The place of residence of the students every year is used for constructing the graphs and the new mobility index is used for investigating which are the groups of students with higher mobility. The paper structure is the following. In Sect. 2, an overview of the main reasons/causes of the Italian mobility is reported. In Sect. 3 we review the basic concepts of graph theory (Sect. 3.1) and persistence homology (Sect. 3.2) using as illustration different hypothetical students trajectories. In Sect. 3.3 distance measures between persistence diagrams are discussed and a new mobility index is proposed.

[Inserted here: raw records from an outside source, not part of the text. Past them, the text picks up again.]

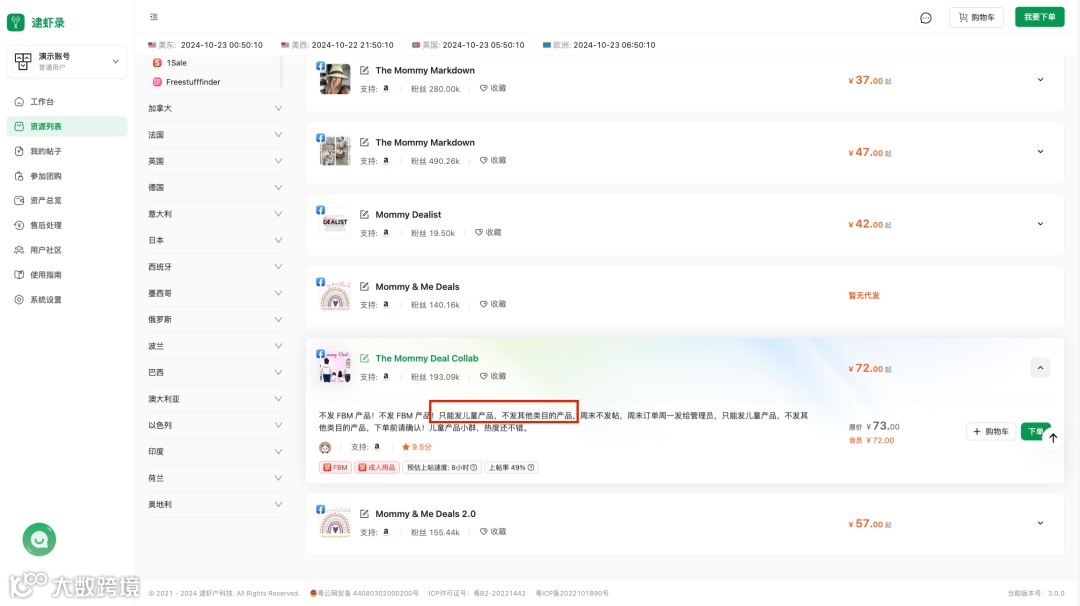Click the 购物车 button in the header
The width and height of the screenshot is (1080, 606).
coord(976,17)
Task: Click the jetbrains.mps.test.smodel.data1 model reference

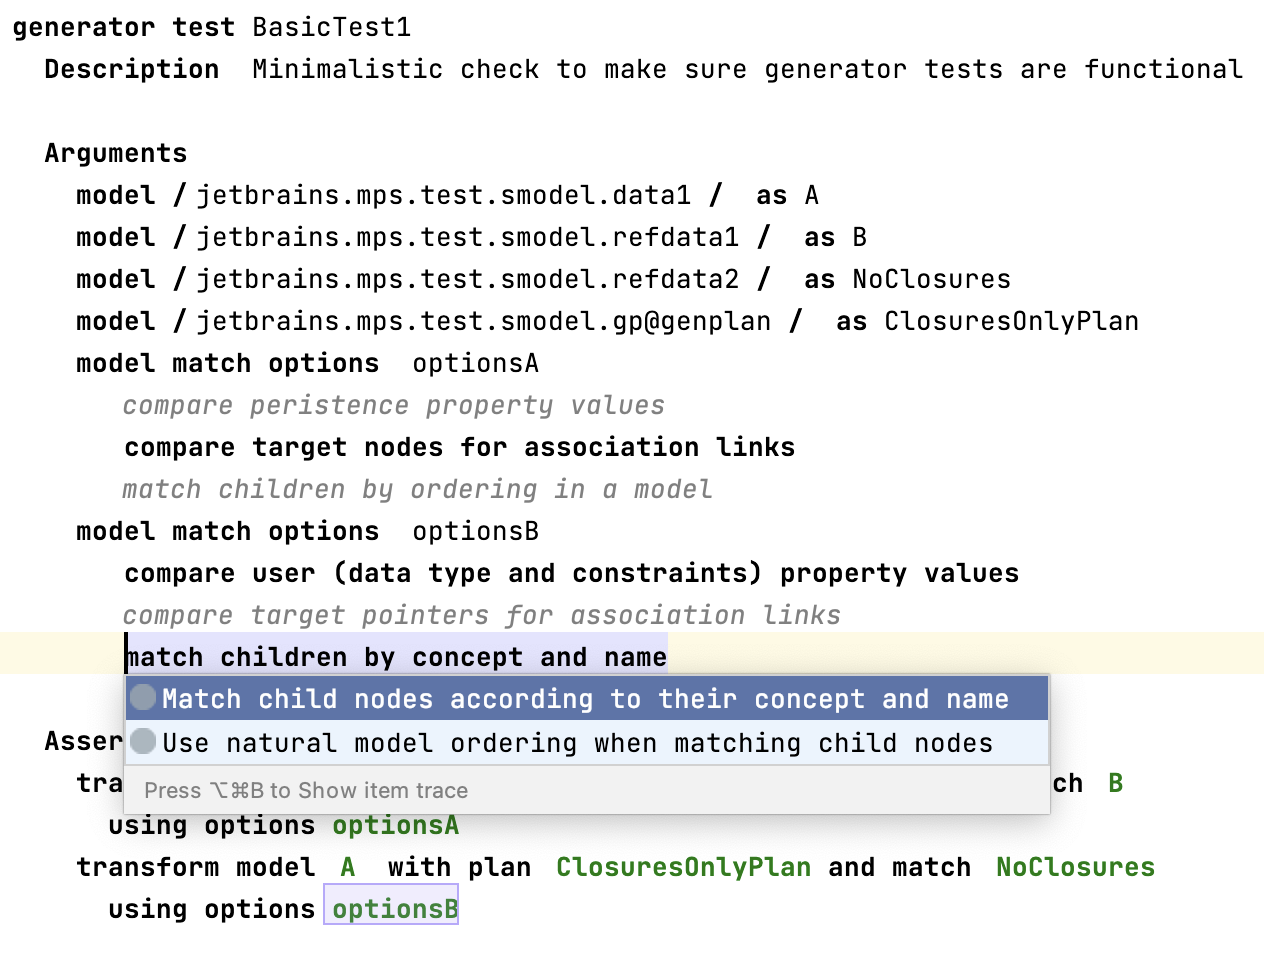Action: (x=443, y=195)
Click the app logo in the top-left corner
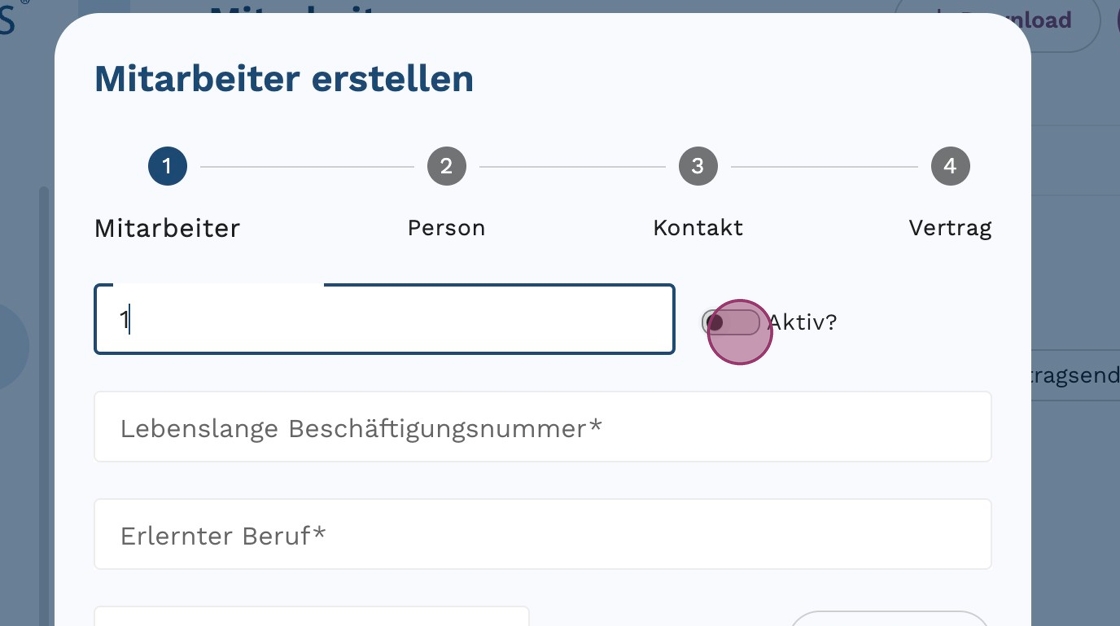The width and height of the screenshot is (1120, 626). [x=8, y=18]
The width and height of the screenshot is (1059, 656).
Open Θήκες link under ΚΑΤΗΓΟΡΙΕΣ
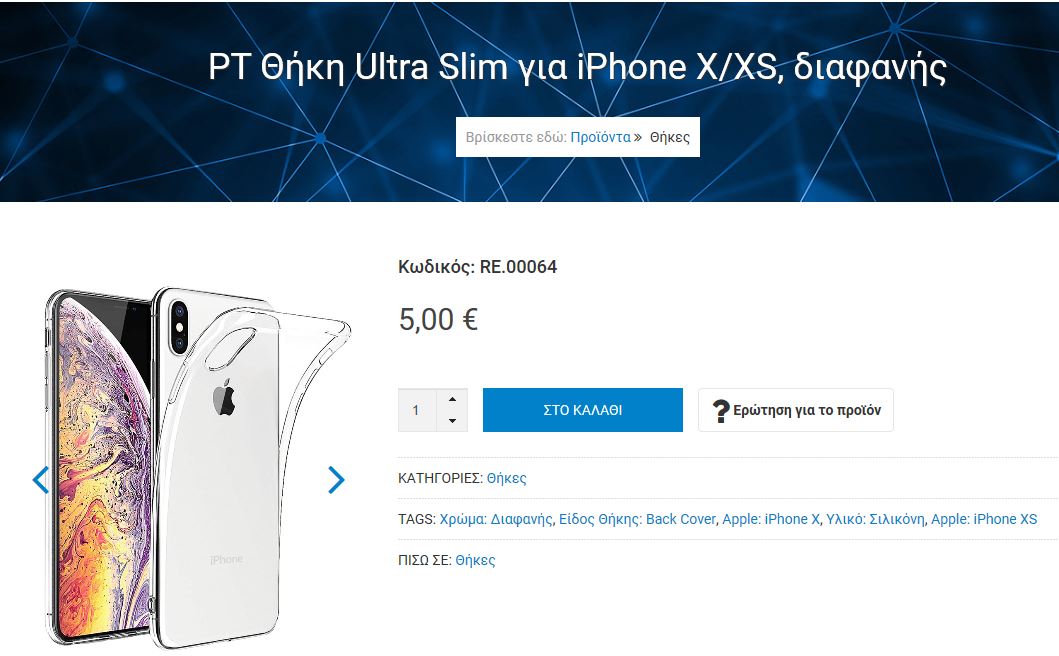point(507,478)
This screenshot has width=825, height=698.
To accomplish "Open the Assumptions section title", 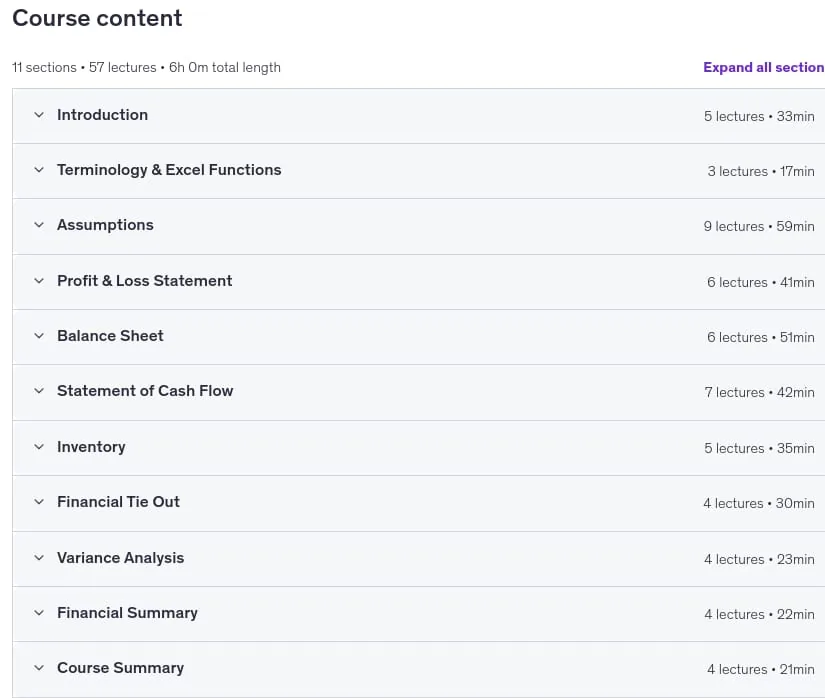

In Sect. 4 the method is applied for investigating the Italian students’ mobility. In Sect. 4.1 the data structure is described. Descriptive statistics are used to describe the main socio-economic characteristics of the Italian students and the mobility phenomenon. Then, the relation between the topological features of the graphs, such as number of vertices and loops, and socio-economic characteristics of the students such as, gender, disciplinary area of study, geographical area of origin, degree of study is investigated in Sect. 4.2. Afterwards, the persistence diagrams are computed. The new mobility index, based on the scaled distance between the persistence diagram of the student under analysis and the archetype persistence diagram of the stayer is calculated. The new variable is studied in relation with the socio-economic characteristics of the students. Interpretation of the results, remarks and final considerations are discussed in Sect. 5.

2 Theoretical framework

Mobility is a multi-dimensional phenomenon that has been investigated over the years using both macro-determinants, such as the social context, the labour market, and micro-determinants, such individual choices and personal skills. At a macro-level, factors such as unemployment and education are the most common listed causes of mobility. More in general, the root of mobility and migration can be found in the economic context. For instance, during the severe worldwide financial crisis in 2007–2008 (the global financial crisis, GFC), a significant increase in mobility has been registered (Staniscia et al. 2019). The scale and the time of the recession varied from country to country hitting mainly North America, South America and Europe. The effects of the GFC were visible looking at the trend of the main economic indicators: the annual real world GDP per capita experienced a strong decline; the unemployment rate (especially the young unemployment rate) grew significantly; household incomes and funds for public services contracted. The relation among these indicators and youth mobility has been the focus of several studies. In particular, youth unemployment due to the post-2008 economic crisis is listed as one of the main factors influencing mobility (King et al. 2016). There exists a strong connection between unemployment and mobility: this is the main conclusion of Allegro and Giambalvo (2020); Barrioluengo and Flisi (2017); Di Pietro et al. (2005); Iammarino and Marinelli (2015); Losurdo et al. (2013); Nifo and Vecchione (2014); Tintori and Romei (2017); Türk (2019); Vittorietti et al. (2019). Bacci et al. (2008); Cattaneo et al. (2017); Ciriaci (2014); Dotti et al. (2013); Panichella (2013); Tosi et al. (2019) find a correlation between the flows of mobility for study and those for work purposes. In particular, Iammarino and Marinelli (2015) face the problem of education-job (mis)match and correlate it to the interregional migration finding out a positive role of the interregional mobility on increasing the probability of finding a job.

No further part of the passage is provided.